*Task instructions*
Go to the line below containing "This screenshot has height=806, width=673." and print exactly from there through the line containing "Given: Click the Live2D app icon in title bar", both included. Print nothing else.

Saved data entries

========================================

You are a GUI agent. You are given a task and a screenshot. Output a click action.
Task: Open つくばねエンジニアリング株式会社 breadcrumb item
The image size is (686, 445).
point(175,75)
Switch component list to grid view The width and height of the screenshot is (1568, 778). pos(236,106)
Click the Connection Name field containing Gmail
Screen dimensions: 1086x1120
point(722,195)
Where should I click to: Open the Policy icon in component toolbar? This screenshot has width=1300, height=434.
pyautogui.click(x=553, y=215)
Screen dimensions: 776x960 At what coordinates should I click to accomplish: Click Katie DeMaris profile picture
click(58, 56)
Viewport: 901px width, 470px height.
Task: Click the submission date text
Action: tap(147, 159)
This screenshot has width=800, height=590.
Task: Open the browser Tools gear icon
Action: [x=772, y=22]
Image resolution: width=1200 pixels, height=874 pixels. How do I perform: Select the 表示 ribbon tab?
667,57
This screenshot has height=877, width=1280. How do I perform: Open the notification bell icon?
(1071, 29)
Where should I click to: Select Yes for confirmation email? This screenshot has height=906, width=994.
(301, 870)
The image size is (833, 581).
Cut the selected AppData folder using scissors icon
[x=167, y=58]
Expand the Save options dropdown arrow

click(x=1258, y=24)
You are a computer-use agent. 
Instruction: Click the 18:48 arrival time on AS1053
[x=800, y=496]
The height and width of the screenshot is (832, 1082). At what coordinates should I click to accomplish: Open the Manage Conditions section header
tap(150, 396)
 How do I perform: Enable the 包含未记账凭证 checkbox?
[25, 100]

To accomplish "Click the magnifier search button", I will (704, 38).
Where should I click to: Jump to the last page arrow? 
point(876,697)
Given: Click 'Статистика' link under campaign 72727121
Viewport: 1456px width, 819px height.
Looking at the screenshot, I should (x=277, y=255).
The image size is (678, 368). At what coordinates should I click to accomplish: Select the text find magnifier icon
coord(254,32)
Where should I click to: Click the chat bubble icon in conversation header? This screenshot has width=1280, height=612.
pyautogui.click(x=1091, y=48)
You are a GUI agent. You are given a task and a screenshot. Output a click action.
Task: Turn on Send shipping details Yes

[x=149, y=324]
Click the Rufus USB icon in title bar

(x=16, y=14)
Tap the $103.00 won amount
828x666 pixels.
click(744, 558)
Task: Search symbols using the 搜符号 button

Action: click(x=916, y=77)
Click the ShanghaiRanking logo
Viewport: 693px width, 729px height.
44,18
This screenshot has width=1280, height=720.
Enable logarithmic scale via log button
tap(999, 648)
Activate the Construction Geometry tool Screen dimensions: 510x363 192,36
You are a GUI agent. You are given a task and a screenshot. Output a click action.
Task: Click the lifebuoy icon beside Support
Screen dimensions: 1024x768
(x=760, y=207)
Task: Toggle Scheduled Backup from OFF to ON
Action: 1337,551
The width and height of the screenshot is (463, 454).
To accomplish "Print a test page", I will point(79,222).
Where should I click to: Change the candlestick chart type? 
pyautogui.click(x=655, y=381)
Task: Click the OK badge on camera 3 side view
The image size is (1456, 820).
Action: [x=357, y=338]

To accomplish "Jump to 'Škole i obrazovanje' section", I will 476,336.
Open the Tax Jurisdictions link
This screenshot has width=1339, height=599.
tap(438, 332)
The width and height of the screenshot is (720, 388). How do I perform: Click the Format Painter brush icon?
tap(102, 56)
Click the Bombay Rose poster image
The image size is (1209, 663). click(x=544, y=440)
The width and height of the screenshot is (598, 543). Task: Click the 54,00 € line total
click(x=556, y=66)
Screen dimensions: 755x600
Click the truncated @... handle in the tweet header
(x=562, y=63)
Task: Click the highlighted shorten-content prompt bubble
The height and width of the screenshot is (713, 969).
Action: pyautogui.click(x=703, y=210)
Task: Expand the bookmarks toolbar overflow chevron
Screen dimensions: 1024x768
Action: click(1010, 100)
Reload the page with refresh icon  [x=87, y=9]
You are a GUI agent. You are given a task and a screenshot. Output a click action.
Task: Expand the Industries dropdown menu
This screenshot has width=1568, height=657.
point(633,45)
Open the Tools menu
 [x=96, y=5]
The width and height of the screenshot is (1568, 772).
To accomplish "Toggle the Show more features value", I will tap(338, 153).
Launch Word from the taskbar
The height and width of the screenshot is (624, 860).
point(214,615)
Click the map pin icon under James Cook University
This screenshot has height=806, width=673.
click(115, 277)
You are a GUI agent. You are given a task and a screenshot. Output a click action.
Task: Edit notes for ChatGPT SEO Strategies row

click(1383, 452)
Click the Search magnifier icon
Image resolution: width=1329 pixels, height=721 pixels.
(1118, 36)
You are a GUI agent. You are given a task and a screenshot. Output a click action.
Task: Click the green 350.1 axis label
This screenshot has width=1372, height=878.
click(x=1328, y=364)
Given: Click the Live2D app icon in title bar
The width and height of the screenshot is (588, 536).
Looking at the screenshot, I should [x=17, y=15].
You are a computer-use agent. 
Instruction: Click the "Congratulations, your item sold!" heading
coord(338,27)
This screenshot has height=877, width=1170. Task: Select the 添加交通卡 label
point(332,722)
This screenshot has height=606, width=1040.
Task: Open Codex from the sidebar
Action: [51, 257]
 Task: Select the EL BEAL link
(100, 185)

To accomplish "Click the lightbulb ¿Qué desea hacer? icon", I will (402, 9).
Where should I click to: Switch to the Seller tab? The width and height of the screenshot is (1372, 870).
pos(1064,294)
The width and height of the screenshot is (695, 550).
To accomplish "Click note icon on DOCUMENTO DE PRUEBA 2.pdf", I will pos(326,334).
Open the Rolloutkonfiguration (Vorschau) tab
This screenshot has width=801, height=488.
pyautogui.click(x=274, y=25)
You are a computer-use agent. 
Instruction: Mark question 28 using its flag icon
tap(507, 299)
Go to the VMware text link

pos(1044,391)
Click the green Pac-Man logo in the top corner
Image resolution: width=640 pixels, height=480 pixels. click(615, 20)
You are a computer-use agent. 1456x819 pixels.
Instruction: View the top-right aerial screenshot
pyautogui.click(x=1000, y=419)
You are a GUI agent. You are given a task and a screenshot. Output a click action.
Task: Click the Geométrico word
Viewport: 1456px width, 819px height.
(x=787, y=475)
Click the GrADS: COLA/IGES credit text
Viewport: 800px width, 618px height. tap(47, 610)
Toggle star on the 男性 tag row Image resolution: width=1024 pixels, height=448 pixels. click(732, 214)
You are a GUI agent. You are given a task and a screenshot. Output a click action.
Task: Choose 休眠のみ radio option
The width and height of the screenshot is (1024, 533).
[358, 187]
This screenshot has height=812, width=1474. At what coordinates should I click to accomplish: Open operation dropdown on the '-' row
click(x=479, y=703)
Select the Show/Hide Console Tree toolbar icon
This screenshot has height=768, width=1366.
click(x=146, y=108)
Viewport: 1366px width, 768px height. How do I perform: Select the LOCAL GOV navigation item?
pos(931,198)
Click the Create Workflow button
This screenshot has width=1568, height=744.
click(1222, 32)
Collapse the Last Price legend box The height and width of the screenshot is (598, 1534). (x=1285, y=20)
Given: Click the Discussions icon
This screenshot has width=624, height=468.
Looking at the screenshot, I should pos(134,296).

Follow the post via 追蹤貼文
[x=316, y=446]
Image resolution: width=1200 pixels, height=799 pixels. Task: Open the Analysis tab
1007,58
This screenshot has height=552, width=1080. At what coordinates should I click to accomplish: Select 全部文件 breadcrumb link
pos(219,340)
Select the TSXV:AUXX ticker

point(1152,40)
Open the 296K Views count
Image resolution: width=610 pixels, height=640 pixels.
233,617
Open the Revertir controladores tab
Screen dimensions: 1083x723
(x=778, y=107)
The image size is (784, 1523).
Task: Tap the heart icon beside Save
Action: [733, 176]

========================================

*Written response*
This screenshot has height=806, width=673.
click(115, 277)
You are a GUI agent. You are given a task and a screenshot. Output a click action.
Task: Edit notes for ChatGPT SEO Strategies row

click(1383, 452)
Click the Search magnifier icon
Image resolution: width=1329 pixels, height=721 pixels.
(1118, 36)
You are a GUI agent. You are given a task and a screenshot. Output a click action.
Task: Click the green 350.1 axis label
This screenshot has width=1372, height=878.
click(x=1328, y=364)
Given: Click the Live2D app icon in title bar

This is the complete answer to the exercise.